AWS CloudSearch plugin for Nutch

See [http://aws.amazon.com/cloudsearch/] for information on AWS CloudSearch.

Steps to use :

From runtime/local/bin

Configure the AWS credentials

Edit ~/.aws/credentials, see [http://docs.aws.amazon.com/cli/latest/userguide/cli-chap-getting-started.html] for details. Note that this should not be necessary when running Nutch on EC2.

Edit ../conf/nutch-site.xml and check that ‘plugin.includes’ contains ‘indexer-cloudsearch’.
(Optional) Test the indexing

./nutch indexchecker -D doIndex=true -D cloudsearch.batch.dump=true "http://nutch.apache.org/"

if the agent name hasn't been configured in nutch-site.xml, it can be added on the command line with -D http.agent.name=whateverValueDescribesYouBest

you should see the fields extracted for the indexing coming up on the console.

Using the cloudsearch.batch.dump parameter allows to dump the batch to the local temp dir. The files has the prefix “CloudSearch_” e.g. /tmp/CloudSearch_4822180575734804454.json. This temp file can be used as a template when defining the fields in the domain creation (see below).

Create a CloudSearch domain

This can be done using the web console [https://eu-west-1.console.aws.amazon.com/cloudsearch/home?region=eu-west-1#]. You can use the temp file generated above to bootstrap the field definition.

You can also create the domain using the AWS CLI [http://docs.aws.amazon.com/cloudsearch/latest/developerguide/creating-domains.html] and the createCSDomain.sh example script provided. This script is merely as starting point which you should further improve and fine tune.

Note that the creation of the domain can take some time. Once it is complete, note the document endpoint, or alternatively verify the region and domain name.

Edit ../conf/nutch-site.xml and add cloudsearch.endpoint and cloudsearch.region.
Re-test the indexing

./nutch indexchecker -D doIndex=true "http://nutch.apache.org/"
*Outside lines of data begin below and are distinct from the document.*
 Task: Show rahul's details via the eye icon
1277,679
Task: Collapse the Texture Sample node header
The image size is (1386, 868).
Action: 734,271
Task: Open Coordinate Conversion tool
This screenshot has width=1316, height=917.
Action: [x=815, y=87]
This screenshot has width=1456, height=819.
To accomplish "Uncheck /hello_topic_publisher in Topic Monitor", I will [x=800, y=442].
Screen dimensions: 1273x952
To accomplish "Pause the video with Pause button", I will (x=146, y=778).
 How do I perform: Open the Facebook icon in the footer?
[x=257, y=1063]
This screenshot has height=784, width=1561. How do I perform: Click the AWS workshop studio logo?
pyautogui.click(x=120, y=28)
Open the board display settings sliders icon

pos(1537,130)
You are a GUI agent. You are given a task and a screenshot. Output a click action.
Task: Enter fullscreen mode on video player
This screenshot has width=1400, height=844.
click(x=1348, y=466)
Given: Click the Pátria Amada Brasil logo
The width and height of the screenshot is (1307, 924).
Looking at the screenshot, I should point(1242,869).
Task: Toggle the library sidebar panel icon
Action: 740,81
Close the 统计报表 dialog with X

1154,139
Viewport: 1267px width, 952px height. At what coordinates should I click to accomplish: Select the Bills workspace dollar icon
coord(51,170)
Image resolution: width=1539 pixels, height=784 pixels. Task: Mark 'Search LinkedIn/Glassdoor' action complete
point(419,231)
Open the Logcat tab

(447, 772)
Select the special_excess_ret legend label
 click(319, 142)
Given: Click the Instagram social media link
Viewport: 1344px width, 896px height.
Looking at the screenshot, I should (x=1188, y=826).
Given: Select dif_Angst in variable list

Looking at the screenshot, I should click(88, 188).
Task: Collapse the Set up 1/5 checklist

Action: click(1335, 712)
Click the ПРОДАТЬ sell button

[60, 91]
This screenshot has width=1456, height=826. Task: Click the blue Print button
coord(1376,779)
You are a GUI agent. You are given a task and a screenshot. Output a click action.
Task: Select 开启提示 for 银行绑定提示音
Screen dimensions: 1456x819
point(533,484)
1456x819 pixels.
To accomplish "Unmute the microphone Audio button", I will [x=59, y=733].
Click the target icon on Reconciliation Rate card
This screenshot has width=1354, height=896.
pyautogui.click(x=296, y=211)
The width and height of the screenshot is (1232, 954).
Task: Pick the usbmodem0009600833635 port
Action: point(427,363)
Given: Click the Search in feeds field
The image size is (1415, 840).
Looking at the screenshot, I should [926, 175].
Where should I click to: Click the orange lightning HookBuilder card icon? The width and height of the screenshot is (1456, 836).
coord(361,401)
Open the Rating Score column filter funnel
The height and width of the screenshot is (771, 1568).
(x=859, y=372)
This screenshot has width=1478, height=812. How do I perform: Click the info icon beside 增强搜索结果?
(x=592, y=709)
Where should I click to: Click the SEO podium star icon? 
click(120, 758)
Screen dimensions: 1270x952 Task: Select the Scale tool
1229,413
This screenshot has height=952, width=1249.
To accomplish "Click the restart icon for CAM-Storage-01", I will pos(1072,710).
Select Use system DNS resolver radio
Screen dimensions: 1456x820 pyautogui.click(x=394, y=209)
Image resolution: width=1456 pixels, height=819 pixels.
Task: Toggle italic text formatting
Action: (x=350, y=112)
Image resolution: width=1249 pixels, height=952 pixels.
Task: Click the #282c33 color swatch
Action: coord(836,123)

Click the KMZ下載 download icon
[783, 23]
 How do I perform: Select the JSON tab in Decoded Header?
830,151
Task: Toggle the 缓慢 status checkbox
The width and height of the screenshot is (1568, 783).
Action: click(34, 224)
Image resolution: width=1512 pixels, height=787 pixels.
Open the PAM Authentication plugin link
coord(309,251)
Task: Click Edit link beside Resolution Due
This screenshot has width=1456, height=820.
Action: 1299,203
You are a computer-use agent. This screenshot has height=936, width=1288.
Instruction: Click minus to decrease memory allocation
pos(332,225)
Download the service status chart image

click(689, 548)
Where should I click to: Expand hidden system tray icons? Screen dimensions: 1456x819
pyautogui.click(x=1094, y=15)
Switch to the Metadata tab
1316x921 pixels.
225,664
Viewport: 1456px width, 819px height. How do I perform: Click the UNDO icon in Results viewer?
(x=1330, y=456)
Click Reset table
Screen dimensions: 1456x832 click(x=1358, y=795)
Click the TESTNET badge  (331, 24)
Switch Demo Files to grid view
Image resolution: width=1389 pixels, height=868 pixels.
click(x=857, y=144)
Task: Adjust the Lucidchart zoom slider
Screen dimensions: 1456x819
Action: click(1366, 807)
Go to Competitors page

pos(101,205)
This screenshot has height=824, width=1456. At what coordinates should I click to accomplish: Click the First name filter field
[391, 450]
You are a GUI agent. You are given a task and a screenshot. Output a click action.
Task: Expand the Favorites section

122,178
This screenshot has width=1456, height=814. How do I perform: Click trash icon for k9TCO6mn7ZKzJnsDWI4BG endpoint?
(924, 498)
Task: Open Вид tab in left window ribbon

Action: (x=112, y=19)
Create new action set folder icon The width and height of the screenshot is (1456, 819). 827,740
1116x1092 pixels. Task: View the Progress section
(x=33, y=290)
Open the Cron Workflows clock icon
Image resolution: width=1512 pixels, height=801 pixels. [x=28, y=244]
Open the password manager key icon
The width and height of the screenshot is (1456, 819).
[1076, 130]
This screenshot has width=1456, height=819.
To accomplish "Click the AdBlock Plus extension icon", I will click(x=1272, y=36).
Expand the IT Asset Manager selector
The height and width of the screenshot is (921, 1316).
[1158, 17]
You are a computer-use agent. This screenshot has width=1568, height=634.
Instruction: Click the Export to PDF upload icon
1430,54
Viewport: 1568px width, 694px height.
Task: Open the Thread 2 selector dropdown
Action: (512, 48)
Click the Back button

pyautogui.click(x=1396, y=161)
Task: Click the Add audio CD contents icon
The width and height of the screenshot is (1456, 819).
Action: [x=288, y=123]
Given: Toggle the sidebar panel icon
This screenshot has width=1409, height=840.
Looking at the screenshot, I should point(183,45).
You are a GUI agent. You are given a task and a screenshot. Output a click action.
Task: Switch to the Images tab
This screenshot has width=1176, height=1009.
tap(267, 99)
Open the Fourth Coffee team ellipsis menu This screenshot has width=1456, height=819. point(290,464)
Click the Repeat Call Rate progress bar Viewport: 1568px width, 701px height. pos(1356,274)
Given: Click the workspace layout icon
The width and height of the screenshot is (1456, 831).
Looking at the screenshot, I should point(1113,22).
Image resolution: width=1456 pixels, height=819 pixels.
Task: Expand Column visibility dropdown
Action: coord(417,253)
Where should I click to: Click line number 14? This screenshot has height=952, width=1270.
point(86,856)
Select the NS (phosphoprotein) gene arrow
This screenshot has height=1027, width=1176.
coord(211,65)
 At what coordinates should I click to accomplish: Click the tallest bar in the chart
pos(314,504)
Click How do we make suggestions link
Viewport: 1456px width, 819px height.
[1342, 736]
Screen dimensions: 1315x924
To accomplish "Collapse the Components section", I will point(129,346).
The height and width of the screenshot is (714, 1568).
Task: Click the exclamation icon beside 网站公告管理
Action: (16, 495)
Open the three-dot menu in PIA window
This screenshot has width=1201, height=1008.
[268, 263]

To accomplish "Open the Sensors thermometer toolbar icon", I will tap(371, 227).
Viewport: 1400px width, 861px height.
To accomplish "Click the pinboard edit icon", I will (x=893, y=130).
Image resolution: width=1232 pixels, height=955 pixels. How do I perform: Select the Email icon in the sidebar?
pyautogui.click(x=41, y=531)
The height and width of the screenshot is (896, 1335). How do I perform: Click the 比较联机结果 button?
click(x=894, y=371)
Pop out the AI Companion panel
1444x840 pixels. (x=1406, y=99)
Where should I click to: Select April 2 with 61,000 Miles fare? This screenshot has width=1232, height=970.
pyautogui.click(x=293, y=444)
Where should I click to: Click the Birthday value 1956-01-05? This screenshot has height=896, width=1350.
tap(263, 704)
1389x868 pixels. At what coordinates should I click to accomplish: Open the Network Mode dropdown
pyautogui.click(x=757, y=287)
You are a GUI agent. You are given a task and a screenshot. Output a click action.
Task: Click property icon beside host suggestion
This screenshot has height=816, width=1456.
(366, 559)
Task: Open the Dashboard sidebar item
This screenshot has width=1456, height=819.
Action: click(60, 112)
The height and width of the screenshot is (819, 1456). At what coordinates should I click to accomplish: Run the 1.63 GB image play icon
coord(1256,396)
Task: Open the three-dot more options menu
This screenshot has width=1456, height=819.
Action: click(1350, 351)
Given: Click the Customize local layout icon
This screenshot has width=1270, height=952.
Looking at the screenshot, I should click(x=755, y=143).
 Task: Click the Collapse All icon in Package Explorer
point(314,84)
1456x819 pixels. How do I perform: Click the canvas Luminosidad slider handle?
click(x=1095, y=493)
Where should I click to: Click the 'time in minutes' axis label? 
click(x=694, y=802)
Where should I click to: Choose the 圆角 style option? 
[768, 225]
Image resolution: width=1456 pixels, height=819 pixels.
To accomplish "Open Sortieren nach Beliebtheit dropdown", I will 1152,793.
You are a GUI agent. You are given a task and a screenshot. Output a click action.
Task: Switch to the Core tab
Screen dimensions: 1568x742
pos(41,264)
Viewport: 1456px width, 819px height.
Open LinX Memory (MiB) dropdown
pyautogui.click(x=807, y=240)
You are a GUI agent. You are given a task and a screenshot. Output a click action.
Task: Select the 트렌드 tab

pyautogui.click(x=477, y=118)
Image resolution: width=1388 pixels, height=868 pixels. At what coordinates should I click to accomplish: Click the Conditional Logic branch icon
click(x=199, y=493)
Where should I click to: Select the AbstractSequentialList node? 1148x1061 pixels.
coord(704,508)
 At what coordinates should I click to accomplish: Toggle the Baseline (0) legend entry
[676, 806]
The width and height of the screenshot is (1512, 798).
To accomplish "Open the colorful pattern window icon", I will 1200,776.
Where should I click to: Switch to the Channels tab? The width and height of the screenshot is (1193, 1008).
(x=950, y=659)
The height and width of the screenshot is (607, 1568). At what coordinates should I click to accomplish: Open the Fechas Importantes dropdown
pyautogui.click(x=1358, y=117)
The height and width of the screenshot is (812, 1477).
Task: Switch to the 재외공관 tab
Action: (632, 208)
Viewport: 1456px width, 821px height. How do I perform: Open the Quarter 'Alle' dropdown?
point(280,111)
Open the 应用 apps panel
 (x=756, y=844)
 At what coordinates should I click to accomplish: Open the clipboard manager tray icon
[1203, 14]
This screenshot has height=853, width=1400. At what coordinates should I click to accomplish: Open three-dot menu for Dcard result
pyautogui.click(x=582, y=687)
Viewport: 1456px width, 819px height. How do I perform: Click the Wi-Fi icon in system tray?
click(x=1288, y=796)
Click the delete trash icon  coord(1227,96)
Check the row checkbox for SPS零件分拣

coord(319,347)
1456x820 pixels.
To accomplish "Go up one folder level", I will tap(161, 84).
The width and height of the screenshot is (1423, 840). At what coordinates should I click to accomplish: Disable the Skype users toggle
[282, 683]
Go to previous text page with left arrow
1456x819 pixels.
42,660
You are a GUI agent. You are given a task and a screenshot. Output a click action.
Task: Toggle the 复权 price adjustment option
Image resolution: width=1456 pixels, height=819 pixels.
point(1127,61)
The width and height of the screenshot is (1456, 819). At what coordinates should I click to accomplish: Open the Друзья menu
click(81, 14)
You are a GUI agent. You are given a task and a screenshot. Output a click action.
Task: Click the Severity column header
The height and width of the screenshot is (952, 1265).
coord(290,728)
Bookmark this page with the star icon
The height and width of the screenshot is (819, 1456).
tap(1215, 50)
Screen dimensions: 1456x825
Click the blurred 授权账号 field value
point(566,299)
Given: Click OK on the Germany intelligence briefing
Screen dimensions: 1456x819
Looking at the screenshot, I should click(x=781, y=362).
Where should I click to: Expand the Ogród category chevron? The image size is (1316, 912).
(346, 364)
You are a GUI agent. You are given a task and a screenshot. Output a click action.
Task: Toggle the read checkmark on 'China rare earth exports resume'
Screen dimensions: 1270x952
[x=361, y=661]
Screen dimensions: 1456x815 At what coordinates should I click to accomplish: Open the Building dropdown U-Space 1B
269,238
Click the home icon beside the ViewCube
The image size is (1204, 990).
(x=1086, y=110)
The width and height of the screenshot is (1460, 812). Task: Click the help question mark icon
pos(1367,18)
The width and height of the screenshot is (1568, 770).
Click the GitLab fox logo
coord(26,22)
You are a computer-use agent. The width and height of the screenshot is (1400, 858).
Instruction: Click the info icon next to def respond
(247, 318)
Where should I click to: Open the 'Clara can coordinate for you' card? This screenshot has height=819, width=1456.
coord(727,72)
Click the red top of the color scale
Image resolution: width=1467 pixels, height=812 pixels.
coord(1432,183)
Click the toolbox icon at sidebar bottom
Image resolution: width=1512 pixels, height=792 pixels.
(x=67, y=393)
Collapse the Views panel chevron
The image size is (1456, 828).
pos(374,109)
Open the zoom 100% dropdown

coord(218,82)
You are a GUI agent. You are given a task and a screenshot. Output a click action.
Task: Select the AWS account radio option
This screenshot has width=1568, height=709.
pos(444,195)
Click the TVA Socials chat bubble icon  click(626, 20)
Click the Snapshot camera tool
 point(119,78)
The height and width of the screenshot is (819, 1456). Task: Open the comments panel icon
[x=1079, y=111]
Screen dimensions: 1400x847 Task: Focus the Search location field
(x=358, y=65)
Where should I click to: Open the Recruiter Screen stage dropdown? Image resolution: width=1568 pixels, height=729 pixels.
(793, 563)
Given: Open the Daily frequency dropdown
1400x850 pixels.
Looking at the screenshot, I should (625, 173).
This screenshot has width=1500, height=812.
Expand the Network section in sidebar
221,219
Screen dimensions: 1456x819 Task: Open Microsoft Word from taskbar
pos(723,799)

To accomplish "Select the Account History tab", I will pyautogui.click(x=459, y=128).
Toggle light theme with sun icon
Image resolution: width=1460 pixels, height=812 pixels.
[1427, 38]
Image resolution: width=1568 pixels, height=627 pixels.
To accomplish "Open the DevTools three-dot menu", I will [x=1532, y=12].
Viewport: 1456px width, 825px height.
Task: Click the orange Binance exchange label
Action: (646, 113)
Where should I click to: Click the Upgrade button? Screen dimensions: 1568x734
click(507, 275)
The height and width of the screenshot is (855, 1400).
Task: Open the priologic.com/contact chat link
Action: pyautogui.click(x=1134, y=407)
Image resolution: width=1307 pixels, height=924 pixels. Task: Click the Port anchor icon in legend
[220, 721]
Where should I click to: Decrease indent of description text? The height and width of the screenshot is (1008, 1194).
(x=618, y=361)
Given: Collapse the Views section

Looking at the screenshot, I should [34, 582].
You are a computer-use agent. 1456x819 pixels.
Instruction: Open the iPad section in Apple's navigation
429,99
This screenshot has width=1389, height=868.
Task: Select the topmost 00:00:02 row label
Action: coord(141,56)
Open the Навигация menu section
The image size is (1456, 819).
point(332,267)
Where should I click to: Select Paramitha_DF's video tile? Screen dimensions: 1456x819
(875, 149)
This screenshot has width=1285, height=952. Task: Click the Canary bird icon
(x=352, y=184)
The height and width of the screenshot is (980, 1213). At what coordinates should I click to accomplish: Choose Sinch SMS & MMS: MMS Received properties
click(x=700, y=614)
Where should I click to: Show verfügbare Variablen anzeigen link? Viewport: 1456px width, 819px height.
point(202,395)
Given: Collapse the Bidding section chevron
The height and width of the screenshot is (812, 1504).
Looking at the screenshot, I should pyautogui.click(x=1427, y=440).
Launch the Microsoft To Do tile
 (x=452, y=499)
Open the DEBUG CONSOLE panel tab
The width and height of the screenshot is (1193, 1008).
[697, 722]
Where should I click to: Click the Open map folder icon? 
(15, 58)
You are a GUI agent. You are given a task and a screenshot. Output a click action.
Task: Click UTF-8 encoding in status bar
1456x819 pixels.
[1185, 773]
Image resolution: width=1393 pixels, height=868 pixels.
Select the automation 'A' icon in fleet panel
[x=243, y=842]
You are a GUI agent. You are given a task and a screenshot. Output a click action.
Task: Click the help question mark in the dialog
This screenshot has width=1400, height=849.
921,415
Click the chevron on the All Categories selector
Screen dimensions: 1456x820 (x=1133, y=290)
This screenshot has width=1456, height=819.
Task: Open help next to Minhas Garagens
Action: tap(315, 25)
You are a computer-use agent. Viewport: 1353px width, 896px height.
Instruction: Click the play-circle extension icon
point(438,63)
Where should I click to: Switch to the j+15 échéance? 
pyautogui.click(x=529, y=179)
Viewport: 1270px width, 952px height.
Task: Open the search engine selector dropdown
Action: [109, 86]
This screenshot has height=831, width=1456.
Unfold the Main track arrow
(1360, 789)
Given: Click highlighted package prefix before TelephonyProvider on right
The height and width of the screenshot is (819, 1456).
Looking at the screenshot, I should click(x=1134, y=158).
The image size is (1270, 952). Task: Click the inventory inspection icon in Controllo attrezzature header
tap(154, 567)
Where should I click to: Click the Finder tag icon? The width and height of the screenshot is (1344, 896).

and check in the CloudSearch console that the document has been succesfully indexed.

Additional parameters

cloudsearch.batch.maxSize : can be used to limit the size of the batches sent to CloudSearch to N documents. Note that the default limitations still apply.
cloudsearch.batch.dump : see above. Stores the JSON representation of the document batch in the local temp dir, useful for bootstrapping the index definition.

Note

The CloudSearchIndexWriter will log any errors while sending the batches to CloudSearch and will resume the process without breaking. This means that you might not get all the documents in the index. You should check the log files for errors. Using small batch sizes will limit the number of documents skipped in case of error.

Any fields not defined in the CloudSearch domain will be ignored by the CloudSearchIndexWriter. Again, the logs will contain a trace of any field names skipped.